--- THE DATA Enclosed Below ---
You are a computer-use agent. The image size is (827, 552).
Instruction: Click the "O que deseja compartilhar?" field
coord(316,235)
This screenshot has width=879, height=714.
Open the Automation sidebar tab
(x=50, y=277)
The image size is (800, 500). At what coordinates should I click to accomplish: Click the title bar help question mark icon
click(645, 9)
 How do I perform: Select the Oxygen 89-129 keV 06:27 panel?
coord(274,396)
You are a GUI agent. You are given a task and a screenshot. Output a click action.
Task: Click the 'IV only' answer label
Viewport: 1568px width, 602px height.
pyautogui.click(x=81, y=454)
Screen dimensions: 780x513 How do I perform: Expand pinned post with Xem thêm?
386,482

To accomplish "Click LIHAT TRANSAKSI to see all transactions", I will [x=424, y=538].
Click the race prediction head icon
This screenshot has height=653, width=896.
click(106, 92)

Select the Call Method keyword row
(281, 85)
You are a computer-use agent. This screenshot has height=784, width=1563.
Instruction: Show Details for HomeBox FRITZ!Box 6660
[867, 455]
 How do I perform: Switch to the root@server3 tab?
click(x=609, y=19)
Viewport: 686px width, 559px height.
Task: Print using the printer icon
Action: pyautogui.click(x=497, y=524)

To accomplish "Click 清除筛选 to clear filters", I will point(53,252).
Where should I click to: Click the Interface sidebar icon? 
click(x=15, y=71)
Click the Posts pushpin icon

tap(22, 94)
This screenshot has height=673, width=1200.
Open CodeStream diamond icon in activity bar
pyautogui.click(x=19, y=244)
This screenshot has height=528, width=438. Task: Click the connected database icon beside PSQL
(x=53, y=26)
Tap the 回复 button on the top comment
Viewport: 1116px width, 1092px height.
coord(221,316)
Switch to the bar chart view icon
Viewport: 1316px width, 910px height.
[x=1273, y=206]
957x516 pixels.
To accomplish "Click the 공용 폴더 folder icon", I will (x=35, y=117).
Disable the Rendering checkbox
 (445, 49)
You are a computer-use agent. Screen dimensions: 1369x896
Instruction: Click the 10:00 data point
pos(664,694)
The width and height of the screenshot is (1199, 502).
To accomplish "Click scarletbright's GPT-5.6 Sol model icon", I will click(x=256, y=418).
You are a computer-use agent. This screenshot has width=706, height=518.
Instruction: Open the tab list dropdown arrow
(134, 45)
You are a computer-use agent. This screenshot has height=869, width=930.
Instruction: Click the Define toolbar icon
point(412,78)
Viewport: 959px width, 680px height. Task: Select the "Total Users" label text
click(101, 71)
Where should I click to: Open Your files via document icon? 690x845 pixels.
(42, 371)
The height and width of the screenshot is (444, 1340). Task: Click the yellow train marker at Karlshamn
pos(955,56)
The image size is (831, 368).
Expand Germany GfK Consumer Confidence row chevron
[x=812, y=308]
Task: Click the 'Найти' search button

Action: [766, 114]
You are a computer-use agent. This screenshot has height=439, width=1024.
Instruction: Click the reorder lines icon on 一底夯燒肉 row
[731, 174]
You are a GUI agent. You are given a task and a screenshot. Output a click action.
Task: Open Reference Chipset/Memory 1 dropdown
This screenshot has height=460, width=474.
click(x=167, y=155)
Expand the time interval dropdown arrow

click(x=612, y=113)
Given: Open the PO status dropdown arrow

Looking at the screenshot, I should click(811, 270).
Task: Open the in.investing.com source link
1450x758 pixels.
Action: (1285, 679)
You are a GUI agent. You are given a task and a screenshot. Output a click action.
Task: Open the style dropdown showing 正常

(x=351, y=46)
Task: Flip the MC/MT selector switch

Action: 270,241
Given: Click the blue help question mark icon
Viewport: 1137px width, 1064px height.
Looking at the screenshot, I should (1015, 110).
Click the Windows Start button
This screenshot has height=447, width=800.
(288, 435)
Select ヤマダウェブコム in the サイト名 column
--- End of Enclosed THE DATA ---
» **WORK INSTRUCTIONS**: Each and every record above needs writing out exactly.

» **TASK SOLUTION**:
You are a computer-use agent. The image size is (827, 552).
Instruction: Click the "O que deseja compartilhar?" field
coord(316,235)
This screenshot has width=879, height=714.
Open the Automation sidebar tab
(x=50, y=277)
The image size is (800, 500). At what coordinates should I click to accomplish: Click the title bar help question mark icon
click(645, 9)
 How do I perform: Select the Oxygen 89-129 keV 06:27 panel?
coord(274,396)
You are a GUI agent. You are given a task and a screenshot. Output a click action.
Task: Click the 'IV only' answer label
Viewport: 1568px width, 602px height.
pyautogui.click(x=81, y=454)
Screen dimensions: 780x513 How do I perform: Expand pinned post with Xem thêm?
386,482

To accomplish "Click LIHAT TRANSAKSI to see all transactions", I will [x=424, y=538].
Click the race prediction head icon
This screenshot has height=653, width=896.
click(106, 92)

Select the Call Method keyword row
(281, 85)
You are a computer-use agent. This screenshot has height=784, width=1563.
Instruction: Show Details for HomeBox FRITZ!Box 6660
[867, 455]
 How do I perform: Switch to the root@server3 tab?
click(x=609, y=19)
Viewport: 686px width, 559px height.
Task: Print using the printer icon
Action: pyautogui.click(x=497, y=524)

To accomplish "Click 清除筛选 to clear filters", I will point(53,252).
Where should I click to: Click the Interface sidebar icon? 
click(x=15, y=71)
Click the Posts pushpin icon

tap(22, 94)
This screenshot has height=673, width=1200.
Open CodeStream diamond icon in activity bar
pyautogui.click(x=19, y=244)
This screenshot has height=528, width=438. Task: Click the connected database icon beside PSQL
(x=53, y=26)
Tap the 回复 button on the top comment
Viewport: 1116px width, 1092px height.
coord(221,316)
Switch to the bar chart view icon
Viewport: 1316px width, 910px height.
[x=1273, y=206]
957x516 pixels.
To accomplish "Click the 공용 폴더 folder icon", I will (x=35, y=117).
Disable the Rendering checkbox
 (445, 49)
You are a computer-use agent. Screen dimensions: 1369x896
Instruction: Click the 10:00 data point
pos(664,694)
The width and height of the screenshot is (1199, 502).
To accomplish "Click scarletbright's GPT-5.6 Sol model icon", I will click(x=256, y=418).
You are a computer-use agent. This screenshot has width=706, height=518.
Instruction: Open the tab list dropdown arrow
(134, 45)
You are a computer-use agent. This screenshot has height=869, width=930.
Instruction: Click the Define toolbar icon
point(412,78)
Viewport: 959px width, 680px height. Task: Select the "Total Users" label text
click(101, 71)
Where should I click to: Open Your files via document icon? 690x845 pixels.
(42, 371)
The height and width of the screenshot is (444, 1340). Task: Click the yellow train marker at Karlshamn
pos(955,56)
The image size is (831, 368).
Expand Germany GfK Consumer Confidence row chevron
[x=812, y=308]
Task: Click the 'Найти' search button

Action: [766, 114]
You are a computer-use agent. This screenshot has height=439, width=1024.
Instruction: Click the reorder lines icon on 一底夯燒肉 row
[731, 174]
You are a GUI agent. You are given a task and a screenshot. Output a click action.
Task: Open Reference Chipset/Memory 1 dropdown
This screenshot has height=460, width=474.
click(x=167, y=155)
Expand the time interval dropdown arrow

click(x=612, y=113)
Given: Open the PO status dropdown arrow

Looking at the screenshot, I should click(811, 270).
Task: Open the in.investing.com source link
1450x758 pixels.
Action: (1285, 679)
You are a GUI agent. You are given a task and a screenshot. Output a click action.
Task: Open the style dropdown showing 正常

(x=351, y=46)
Task: Flip the MC/MT selector switch

Action: 270,241
Given: Click the blue help question mark icon
Viewport: 1137px width, 1064px height.
Looking at the screenshot, I should (1015, 110).
Click the Windows Start button
This screenshot has height=447, width=800.
(288, 435)
Select ヤマダウェブコム in the サイト名 column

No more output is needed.